In a scene that reflects Visery’s first wife, Aemma’s death, Doctor Pentos reaches the end of his skill and tells Daemon that he simply can’t get the baby out. He can cut off the mother, but there is no guarantee that the child will live. Satan is not interested.
In the end, Lena takes matters into her own hands. She left the palace and went out into the courtyard where her huge dragon Vhagar was resting. “Dracarys!” She screams over and over. A demon runs from the building, “Layna, no!”
“Dracarys!” She pleads, and the bewildered old dragon, puzzled at first, finally obliged. Lena and her unborn child are burned to death.
The other important character in this episode is Aemond Targaryen (Leo Ashton) Aegon’s younger brother.
Emond is the only one of the children (from the brood of Aliscent and Rhinera) who does not have a dragon. The other boys made fun of him and teased him for this. At one point, they brought him a pig with wings attached to it and said it was the pink dread. Aliscent blames Raynera’s sons, although it is clear that Egon was part of the bullying (possibly the leader of the group).

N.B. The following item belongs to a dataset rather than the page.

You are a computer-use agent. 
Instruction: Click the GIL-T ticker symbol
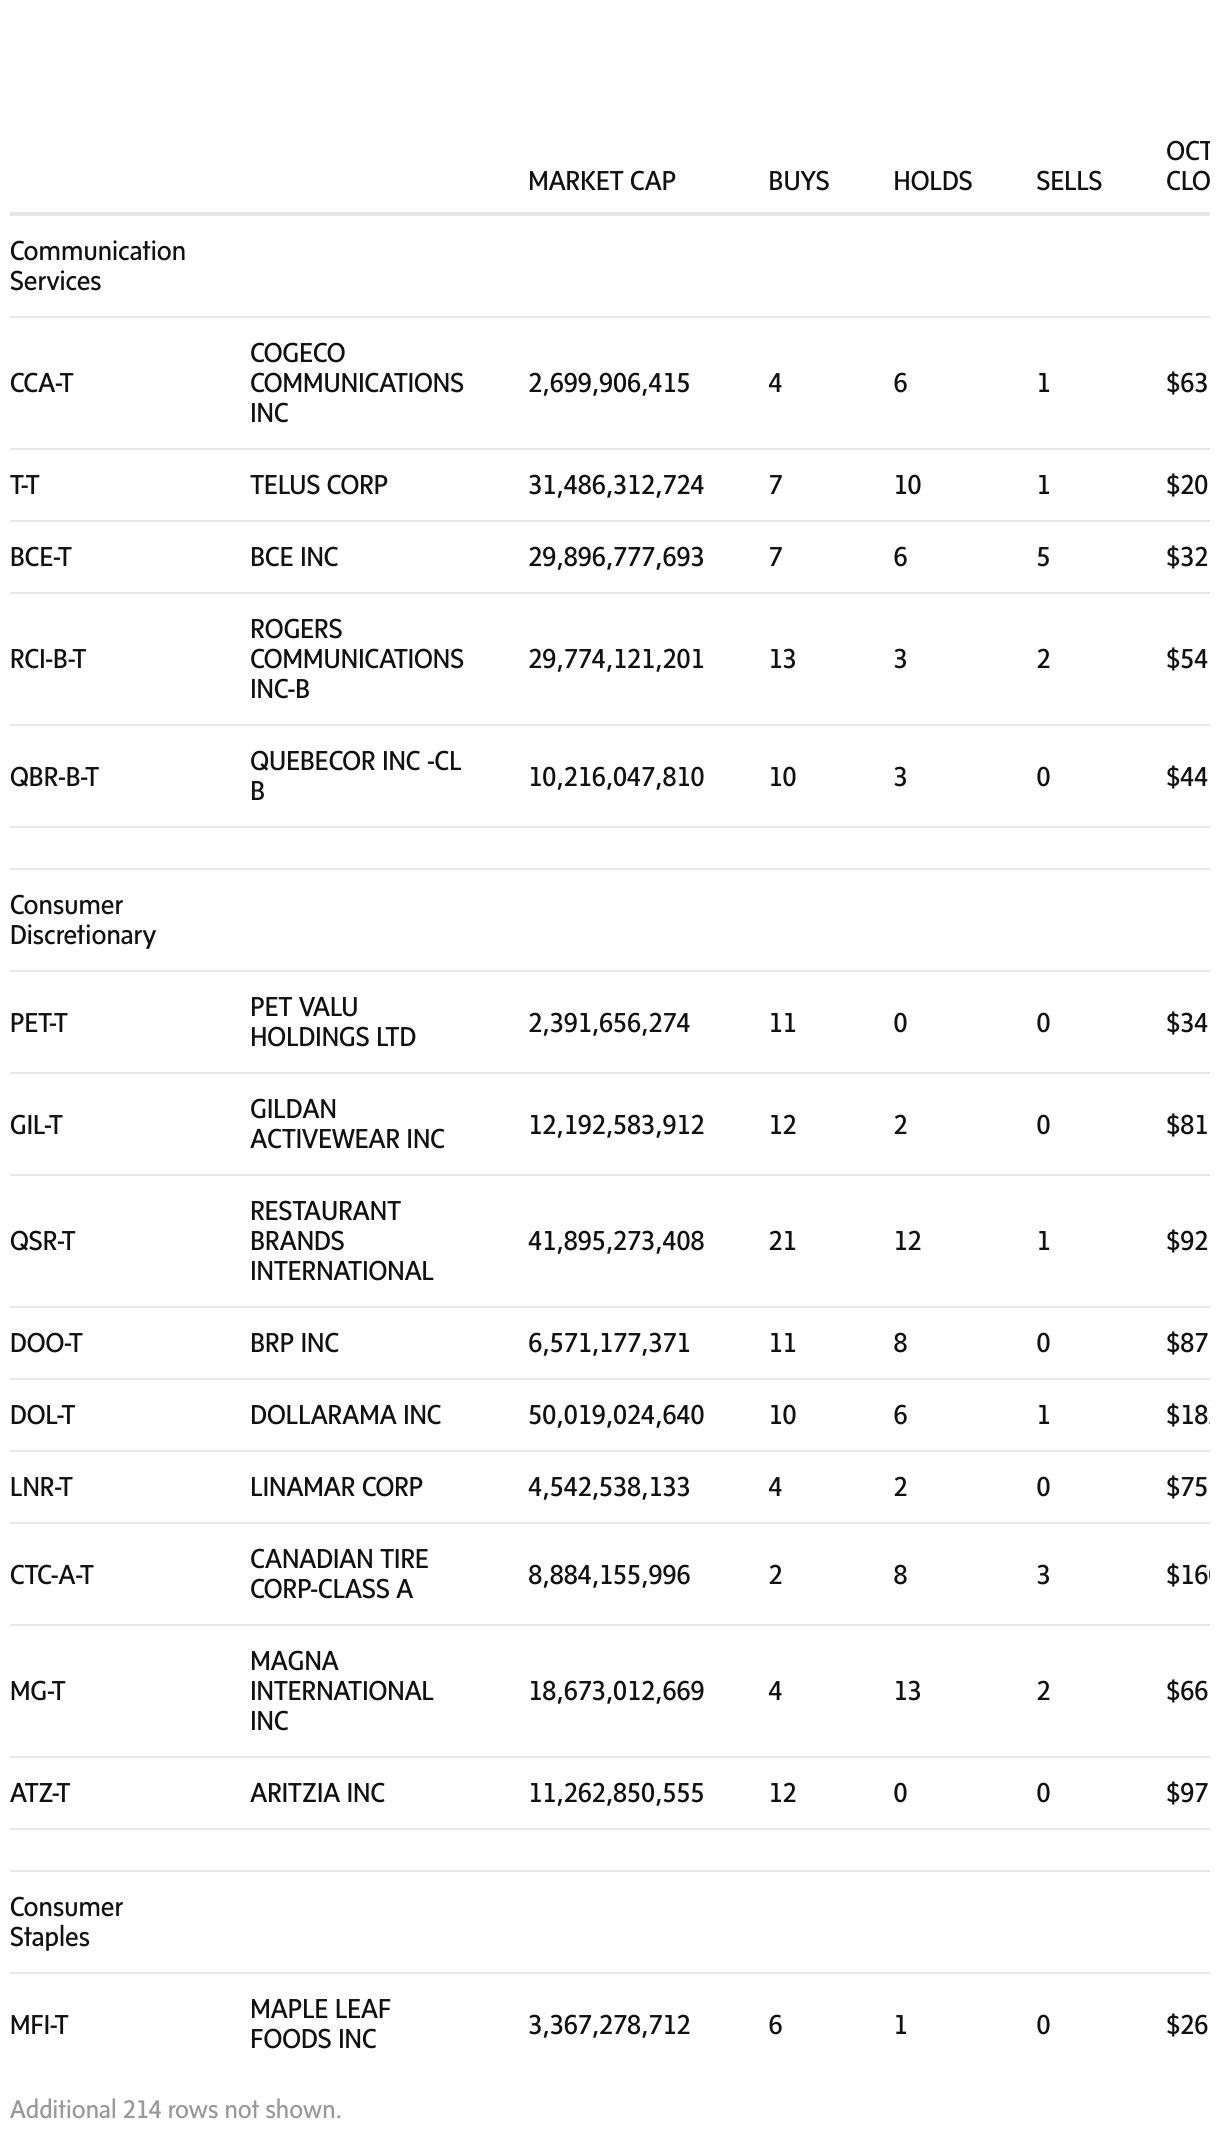pos(36,1125)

Aemund has a sad and serious look about him even as a boy. The nature of the wild Aegon is tinged with cruelty, but it is mostly honest cruelty. This teenager masturbates on the windowsill. He wants to fight and spoil. Aemund is even more intimidating, and I think he’s a character we all have to keep a close eye on moving forward.

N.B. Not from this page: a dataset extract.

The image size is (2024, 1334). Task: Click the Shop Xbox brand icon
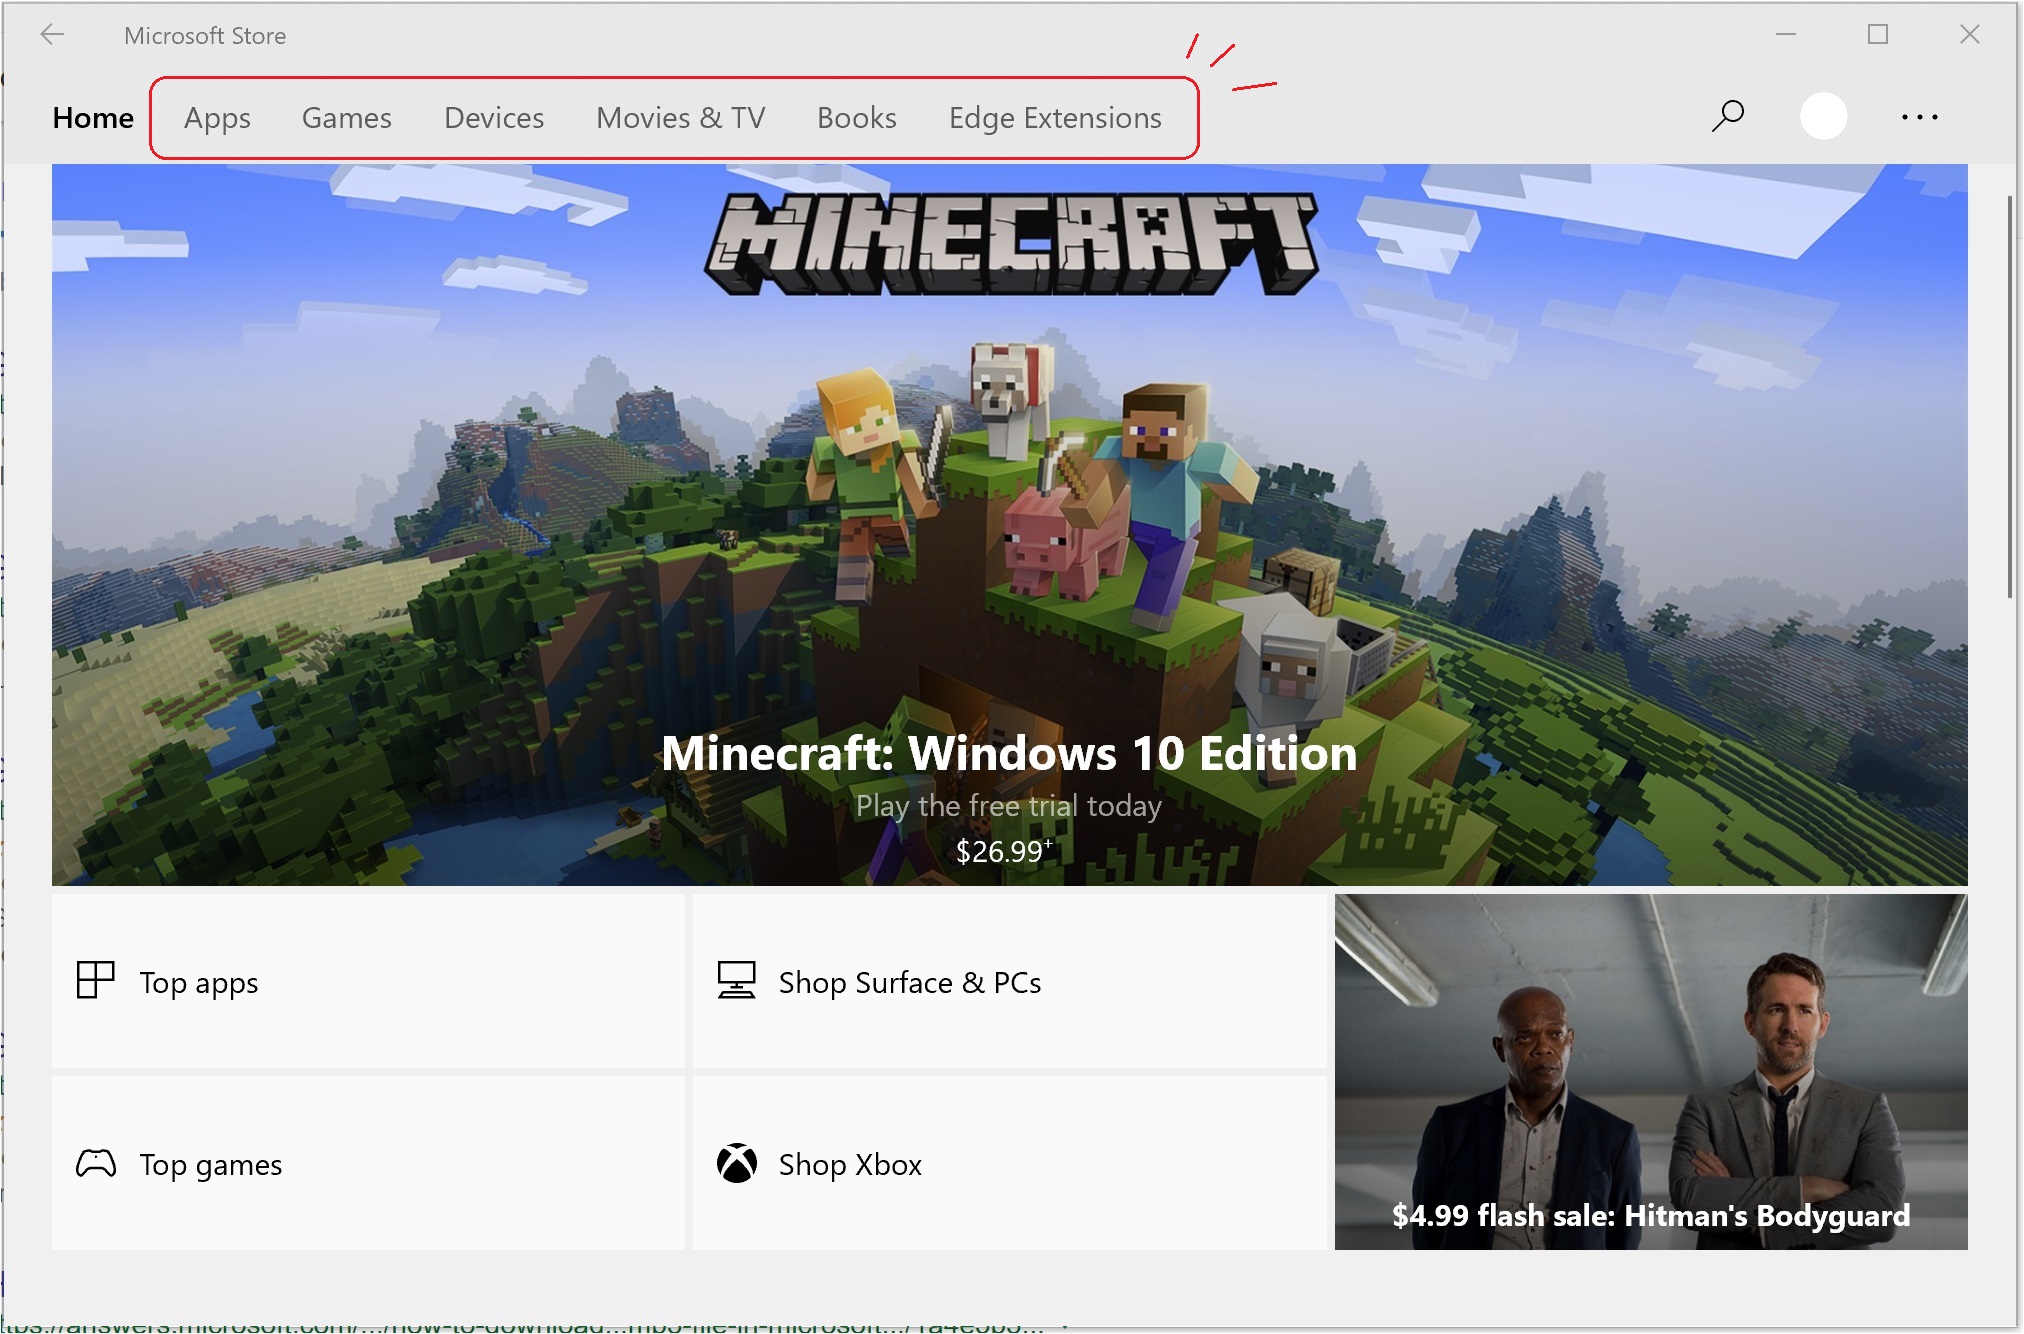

Finally, this was a masterful episode full of shocking twists and turns and a really strong ending to the end between Strong’s murders and Lena’s tragic death. Rhaenyra’s departure to Dragonstone will change a lot of the dynamics in the game, leaving Aliscent alone with the King and Earth’s most powerful woman despite her lack of dragons.
My only complaint, which is a small one, is that we read some of these stories too quickly and don’t get to know the characters as much as I’d like. Lana and Harwin were such a small part, I think we might have benefited from getting to know them better. Then again, this is a show that spans many years and simply can’t get involved in every character and relationship. They do an incredible job making these scenes powerful even without a lot of screen time for the characters.
And for those remaining characters – from Larys to Alicent to Rhaenyra to Daemon – we get some really notable character development, with an amazing, complex cast that is in some ways more compelling than Game of thrones If not that much fun.
I really like the new cast of Rhaenyra and Alicent in particular and I think both D’Arcy and Cooke do a great job inhabiting these characters. I can’t wait to see where they take them in the remaining four episodes.